[Extracted data entries]
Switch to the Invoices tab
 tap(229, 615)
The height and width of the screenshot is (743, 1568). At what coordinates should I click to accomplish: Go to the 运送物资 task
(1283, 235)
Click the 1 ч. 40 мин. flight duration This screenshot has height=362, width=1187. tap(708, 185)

--

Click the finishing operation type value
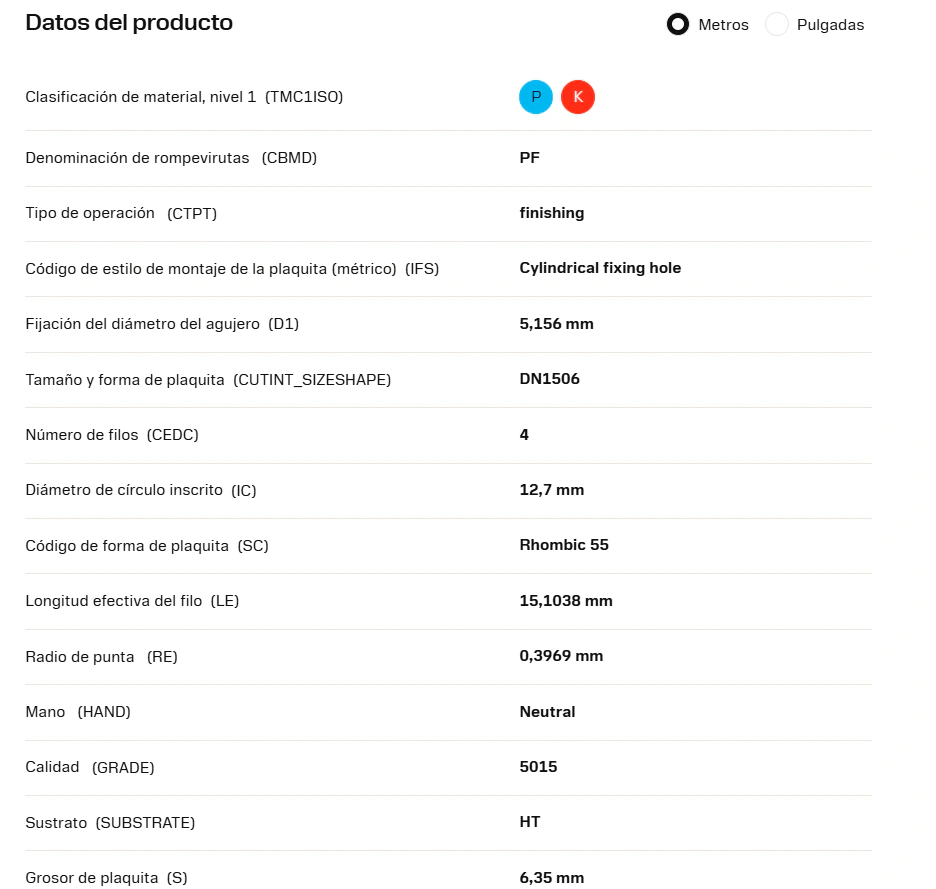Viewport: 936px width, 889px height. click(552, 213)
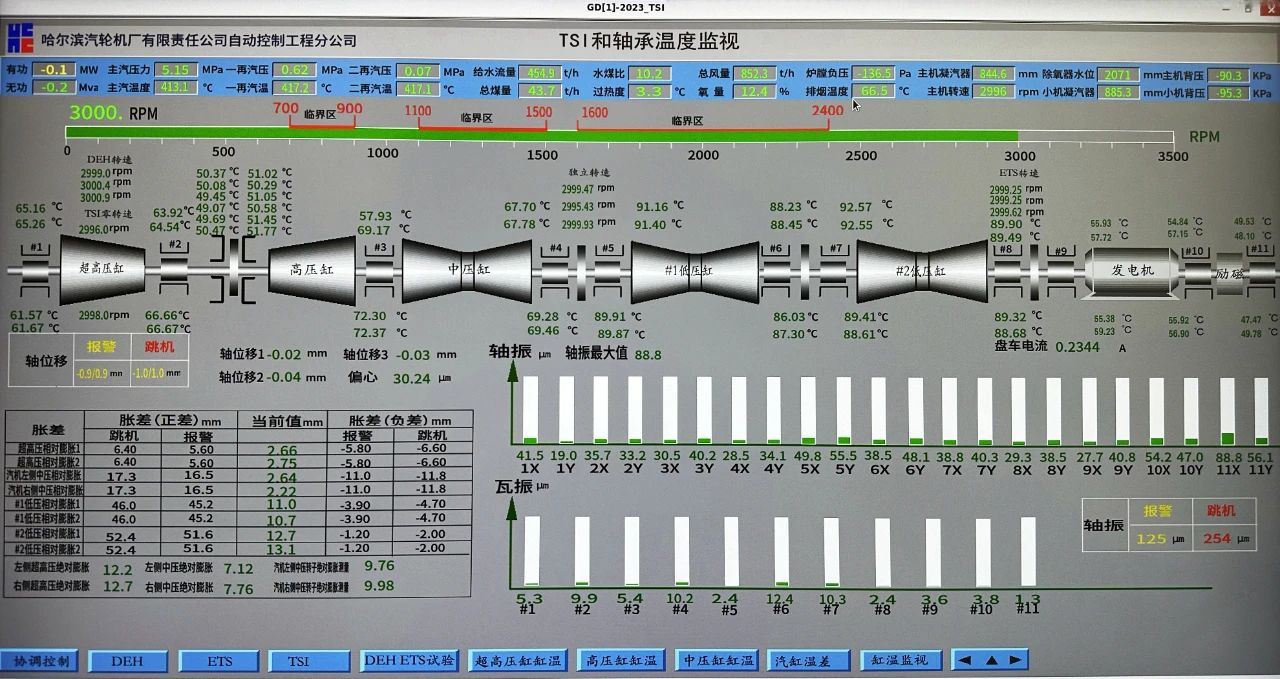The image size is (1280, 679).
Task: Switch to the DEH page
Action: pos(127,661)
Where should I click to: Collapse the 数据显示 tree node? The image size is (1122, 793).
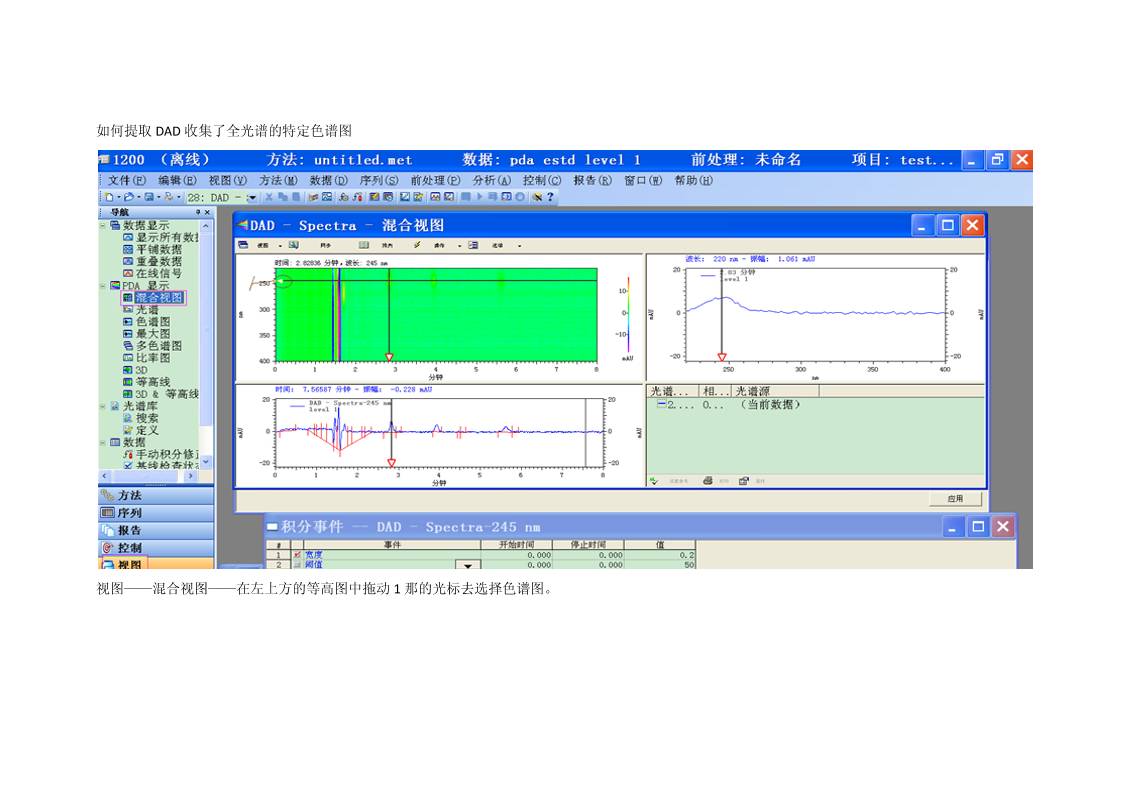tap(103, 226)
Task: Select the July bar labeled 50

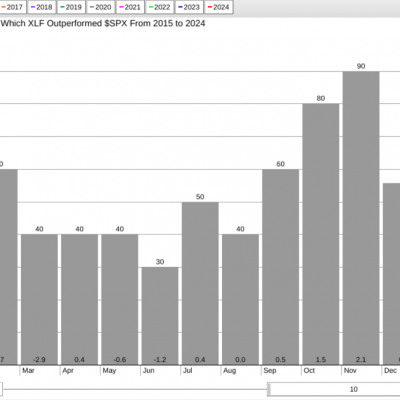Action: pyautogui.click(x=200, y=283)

==

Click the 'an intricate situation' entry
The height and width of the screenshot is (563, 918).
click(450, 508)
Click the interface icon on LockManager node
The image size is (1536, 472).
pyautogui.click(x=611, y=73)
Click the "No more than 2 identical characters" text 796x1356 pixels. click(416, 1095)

■ How to complete this task: From the data above, return every line from the line that has "Switch to the Invoices tab" up to and including the line that has "Click the 1", exactly.

■ Answer box:
Switch to the Invoices tab
 tap(229, 615)
The height and width of the screenshot is (743, 1568). At what coordinates should I click to accomplish: Go to the 运送物资 task
(1283, 235)
Click the 1 ч. 40 мин. flight duration This screenshot has height=362, width=1187. tap(708, 185)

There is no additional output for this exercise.